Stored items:
*** Begin section ***

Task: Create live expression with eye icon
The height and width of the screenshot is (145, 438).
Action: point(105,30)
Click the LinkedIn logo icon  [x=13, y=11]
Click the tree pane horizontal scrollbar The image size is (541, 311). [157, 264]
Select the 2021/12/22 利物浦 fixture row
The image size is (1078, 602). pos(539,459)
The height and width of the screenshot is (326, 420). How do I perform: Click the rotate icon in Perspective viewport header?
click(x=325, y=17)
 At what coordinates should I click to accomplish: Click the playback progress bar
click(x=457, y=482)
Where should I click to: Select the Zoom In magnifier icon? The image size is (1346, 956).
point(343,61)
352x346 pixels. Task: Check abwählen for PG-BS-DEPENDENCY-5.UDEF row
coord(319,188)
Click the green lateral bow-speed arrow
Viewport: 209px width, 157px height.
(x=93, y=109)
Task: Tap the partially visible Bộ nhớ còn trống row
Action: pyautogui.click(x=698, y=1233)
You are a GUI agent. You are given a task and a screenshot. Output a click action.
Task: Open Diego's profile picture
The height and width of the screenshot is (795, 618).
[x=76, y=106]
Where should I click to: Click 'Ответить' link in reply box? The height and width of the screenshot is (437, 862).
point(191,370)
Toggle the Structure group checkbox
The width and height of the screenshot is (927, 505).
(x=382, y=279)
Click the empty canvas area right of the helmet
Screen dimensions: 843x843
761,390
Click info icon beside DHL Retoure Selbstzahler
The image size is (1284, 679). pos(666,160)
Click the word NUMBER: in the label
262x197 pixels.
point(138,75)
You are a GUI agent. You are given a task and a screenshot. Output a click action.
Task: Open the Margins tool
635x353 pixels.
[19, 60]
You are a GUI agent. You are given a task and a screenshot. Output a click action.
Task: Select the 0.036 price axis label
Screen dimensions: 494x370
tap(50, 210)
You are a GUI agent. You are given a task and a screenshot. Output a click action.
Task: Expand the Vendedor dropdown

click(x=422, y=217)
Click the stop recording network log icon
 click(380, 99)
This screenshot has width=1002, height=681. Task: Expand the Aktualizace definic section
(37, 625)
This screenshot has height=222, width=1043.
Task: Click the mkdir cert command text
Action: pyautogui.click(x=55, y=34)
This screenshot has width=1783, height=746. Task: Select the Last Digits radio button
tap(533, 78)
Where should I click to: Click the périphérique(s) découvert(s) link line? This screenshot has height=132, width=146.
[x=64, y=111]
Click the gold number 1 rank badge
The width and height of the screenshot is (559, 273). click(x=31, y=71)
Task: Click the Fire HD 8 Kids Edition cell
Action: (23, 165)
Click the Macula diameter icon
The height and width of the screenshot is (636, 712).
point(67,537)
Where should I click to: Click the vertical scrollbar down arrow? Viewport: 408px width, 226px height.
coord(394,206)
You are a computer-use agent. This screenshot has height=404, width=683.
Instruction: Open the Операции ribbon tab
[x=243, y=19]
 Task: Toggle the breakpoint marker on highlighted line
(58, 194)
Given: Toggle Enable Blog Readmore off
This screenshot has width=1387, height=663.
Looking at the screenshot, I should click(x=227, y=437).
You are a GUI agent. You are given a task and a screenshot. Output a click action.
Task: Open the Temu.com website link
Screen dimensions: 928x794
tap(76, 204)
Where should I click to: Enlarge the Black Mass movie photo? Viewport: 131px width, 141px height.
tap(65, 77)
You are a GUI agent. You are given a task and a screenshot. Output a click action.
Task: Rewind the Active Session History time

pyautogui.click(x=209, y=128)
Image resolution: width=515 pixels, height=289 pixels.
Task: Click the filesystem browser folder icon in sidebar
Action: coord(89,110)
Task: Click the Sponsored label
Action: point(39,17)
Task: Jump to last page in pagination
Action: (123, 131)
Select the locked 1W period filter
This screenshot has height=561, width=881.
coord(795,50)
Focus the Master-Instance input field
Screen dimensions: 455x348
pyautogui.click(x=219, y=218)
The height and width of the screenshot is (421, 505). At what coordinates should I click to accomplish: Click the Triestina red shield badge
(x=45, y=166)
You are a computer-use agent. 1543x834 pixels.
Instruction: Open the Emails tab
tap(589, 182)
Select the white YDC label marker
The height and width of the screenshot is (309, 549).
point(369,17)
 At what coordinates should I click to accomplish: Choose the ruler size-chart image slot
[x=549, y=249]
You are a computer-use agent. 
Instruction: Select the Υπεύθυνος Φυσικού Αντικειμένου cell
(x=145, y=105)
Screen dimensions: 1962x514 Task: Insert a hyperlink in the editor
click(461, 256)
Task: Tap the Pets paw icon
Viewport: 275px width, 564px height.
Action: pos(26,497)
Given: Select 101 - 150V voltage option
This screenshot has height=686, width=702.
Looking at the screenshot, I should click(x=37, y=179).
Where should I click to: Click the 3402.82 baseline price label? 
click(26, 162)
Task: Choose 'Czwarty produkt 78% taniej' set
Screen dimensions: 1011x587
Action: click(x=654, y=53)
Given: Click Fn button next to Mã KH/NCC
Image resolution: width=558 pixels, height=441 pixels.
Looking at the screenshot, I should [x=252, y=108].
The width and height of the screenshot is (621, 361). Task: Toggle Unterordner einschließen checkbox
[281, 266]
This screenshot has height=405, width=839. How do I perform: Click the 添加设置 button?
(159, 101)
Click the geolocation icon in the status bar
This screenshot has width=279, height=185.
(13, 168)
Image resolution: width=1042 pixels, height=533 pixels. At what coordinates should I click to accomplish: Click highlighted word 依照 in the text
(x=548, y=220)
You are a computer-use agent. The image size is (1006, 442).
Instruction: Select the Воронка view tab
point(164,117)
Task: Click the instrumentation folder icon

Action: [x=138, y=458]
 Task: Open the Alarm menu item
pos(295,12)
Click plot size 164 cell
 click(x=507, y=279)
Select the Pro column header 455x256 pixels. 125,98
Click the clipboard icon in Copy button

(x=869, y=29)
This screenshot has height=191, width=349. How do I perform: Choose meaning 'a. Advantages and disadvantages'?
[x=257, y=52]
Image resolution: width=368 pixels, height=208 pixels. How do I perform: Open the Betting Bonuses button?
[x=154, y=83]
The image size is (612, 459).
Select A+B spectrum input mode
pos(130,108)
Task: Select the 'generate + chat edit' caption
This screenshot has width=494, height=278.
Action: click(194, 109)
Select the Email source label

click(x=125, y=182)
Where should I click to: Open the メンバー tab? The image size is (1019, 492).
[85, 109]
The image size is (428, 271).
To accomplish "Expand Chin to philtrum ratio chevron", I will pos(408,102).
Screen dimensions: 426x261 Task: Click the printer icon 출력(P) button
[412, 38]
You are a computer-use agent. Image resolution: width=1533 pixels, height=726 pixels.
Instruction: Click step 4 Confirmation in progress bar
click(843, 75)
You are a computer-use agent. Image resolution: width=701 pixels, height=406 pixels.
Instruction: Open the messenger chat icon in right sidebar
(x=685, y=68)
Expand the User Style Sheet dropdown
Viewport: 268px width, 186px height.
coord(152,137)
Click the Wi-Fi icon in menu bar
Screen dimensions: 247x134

*** End section ***

→ **Your assignment**: Whatever appears in the records must be returned exactly.

→ **Exercise output**:
Task: Create live expression with eye icon
The height and width of the screenshot is (145, 438).
Action: point(105,30)
Click the LinkedIn logo icon  [x=13, y=11]
Click the tree pane horizontal scrollbar The image size is (541, 311). [157, 264]
Select the 2021/12/22 利物浦 fixture row
The image size is (1078, 602). pos(539,459)
The height and width of the screenshot is (326, 420). How do I perform: Click the rotate icon in Perspective viewport header?
click(x=325, y=17)
 At what coordinates should I click to accomplish: Click the playback progress bar
click(x=457, y=482)
Where should I click to: Select the Zoom In magnifier icon? The image size is (1346, 956).
point(343,61)
352x346 pixels. Task: Check abwählen for PG-BS-DEPENDENCY-5.UDEF row
coord(319,188)
Click the green lateral bow-speed arrow
Viewport: 209px width, 157px height.
(x=93, y=109)
Task: Tap the partially visible Bộ nhớ còn trống row
Action: pyautogui.click(x=698, y=1233)
You are a GUI agent. You are given a task and a screenshot. Output a click action.
Task: Open Diego's profile picture
The height and width of the screenshot is (795, 618).
[x=76, y=106]
Where should I click to: Click 'Ответить' link in reply box? The height and width of the screenshot is (437, 862).
point(191,370)
Toggle the Structure group checkbox
The width and height of the screenshot is (927, 505).
(x=382, y=279)
Click the empty canvas area right of the helmet
Screen dimensions: 843x843
761,390
Click info icon beside DHL Retoure Selbstzahler
The image size is (1284, 679). pos(666,160)
Click the word NUMBER: in the label
262x197 pixels.
point(138,75)
You are a GUI agent. You are given a task and a screenshot. Output a click action.
Task: Open the Margins tool
635x353 pixels.
[19, 60]
You are a GUI agent. You are given a task and a screenshot. Output a click action.
Task: Select the 0.036 price axis label
Screen dimensions: 494x370
tap(50, 210)
You are a GUI agent. You are given a task and a screenshot. Output a click action.
Task: Expand the Vendedor dropdown

click(x=422, y=217)
Click the stop recording network log icon
 click(380, 99)
This screenshot has width=1002, height=681. Task: Expand the Aktualizace definic section
(37, 625)
This screenshot has height=222, width=1043.
Task: Click the mkdir cert command text
Action: pyautogui.click(x=55, y=34)
This screenshot has width=1783, height=746. Task: Select the Last Digits radio button
tap(533, 78)
Where should I click to: Click the périphérique(s) découvert(s) link line? This screenshot has height=132, width=146.
[x=64, y=111]
Click the gold number 1 rank badge
The width and height of the screenshot is (559, 273). click(x=31, y=71)
Task: Click the Fire HD 8 Kids Edition cell
Action: (23, 165)
Click the Macula diameter icon
The height and width of the screenshot is (636, 712).
point(67,537)
Where should I click to: Click the vertical scrollbar down arrow? Viewport: 408px width, 226px height.
coord(394,206)
You are a computer-use agent. This screenshot has height=404, width=683.
Instruction: Open the Операции ribbon tab
[x=243, y=19]
 Task: Toggle the breakpoint marker on highlighted line
(58, 194)
Given: Toggle Enable Blog Readmore off
This screenshot has width=1387, height=663.
Looking at the screenshot, I should click(x=227, y=437).
You are a GUI agent. You are given a task and a screenshot. Output a click action.
Task: Open the Temu.com website link
Screen dimensions: 928x794
tap(76, 204)
Where should I click to: Enlarge the Black Mass movie photo? Viewport: 131px width, 141px height.
tap(65, 77)
You are a GUI agent. You are given a task and a screenshot. Output a click action.
Task: Rewind the Active Session History time

pyautogui.click(x=209, y=128)
Image resolution: width=515 pixels, height=289 pixels.
Task: Click the filesystem browser folder icon in sidebar
Action: coord(89,110)
Task: Click the Sponsored label
Action: point(39,17)
Task: Jump to last page in pagination
Action: (123, 131)
Select the locked 1W period filter
This screenshot has height=561, width=881.
coord(795,50)
Focus the Master-Instance input field
Screen dimensions: 455x348
pyautogui.click(x=219, y=218)
The height and width of the screenshot is (421, 505). At what coordinates should I click to accomplish: Click the Triestina red shield badge
(x=45, y=166)
You are a computer-use agent. 1543x834 pixels.
Instruction: Open the Emails tab
tap(589, 182)
Select the white YDC label marker
The height and width of the screenshot is (309, 549).
point(369,17)
 At what coordinates should I click to accomplish: Choose the ruler size-chart image slot
[x=549, y=249]
You are a computer-use agent. 
Instruction: Select the Υπεύθυνος Φυσικού Αντικειμένου cell
(x=145, y=105)
Screen dimensions: 1962x514 Task: Insert a hyperlink in the editor
click(461, 256)
Task: Tap the Pets paw icon
Viewport: 275px width, 564px height.
Action: pos(26,497)
Given: Select 101 - 150V voltage option
This screenshot has height=686, width=702.
Looking at the screenshot, I should click(x=37, y=179).
Where should I click to: Click the 3402.82 baseline price label? 
click(26, 162)
Task: Choose 'Czwarty produkt 78% taniej' set
Screen dimensions: 1011x587
Action: click(x=654, y=53)
Given: Click Fn button next to Mã KH/NCC
Image resolution: width=558 pixels, height=441 pixels.
Looking at the screenshot, I should [x=252, y=108].
The width and height of the screenshot is (621, 361). Task: Toggle Unterordner einschließen checkbox
[281, 266]
This screenshot has height=405, width=839. How do I perform: Click the 添加设置 button?
(159, 101)
Click the geolocation icon in the status bar
This screenshot has width=279, height=185.
(13, 168)
Image resolution: width=1042 pixels, height=533 pixels. At what coordinates should I click to accomplish: Click highlighted word 依照 in the text
(x=548, y=220)
You are a computer-use agent. The image size is (1006, 442).
Instruction: Select the Воронка view tab
point(164,117)
Task: Click the instrumentation folder icon

Action: [x=138, y=458]
 Task: Open the Alarm menu item
pos(295,12)
Click plot size 164 cell
 click(x=507, y=279)
Select the Pro column header 455x256 pixels. 125,98
Click the clipboard icon in Copy button

(x=869, y=29)
This screenshot has height=191, width=349. How do I perform: Choose meaning 'a. Advantages and disadvantages'?
[x=257, y=52]
Image resolution: width=368 pixels, height=208 pixels. How do I perform: Open the Betting Bonuses button?
[x=154, y=83]
The image size is (612, 459).
Select A+B spectrum input mode
pos(130,108)
Task: Select the 'generate + chat edit' caption
This screenshot has width=494, height=278.
Action: click(194, 109)
Select the Email source label

click(x=125, y=182)
Where should I click to: Open the メンバー tab? The image size is (1019, 492).
[85, 109]
The image size is (428, 271).
To accomplish "Expand Chin to philtrum ratio chevron", I will pos(408,102).
Screen dimensions: 426x261 Task: Click the printer icon 출력(P) button
[412, 38]
You are a computer-use agent. Image resolution: width=1533 pixels, height=726 pixels.
Instruction: Click step 4 Confirmation in progress bar
click(843, 75)
You are a computer-use agent. Image resolution: width=701 pixels, height=406 pixels.
Instruction: Open the messenger chat icon in right sidebar
(x=685, y=68)
Expand the User Style Sheet dropdown
Viewport: 268px width, 186px height.
coord(152,137)
Click the Wi-Fi icon in menu bar
Screen dimensions: 247x134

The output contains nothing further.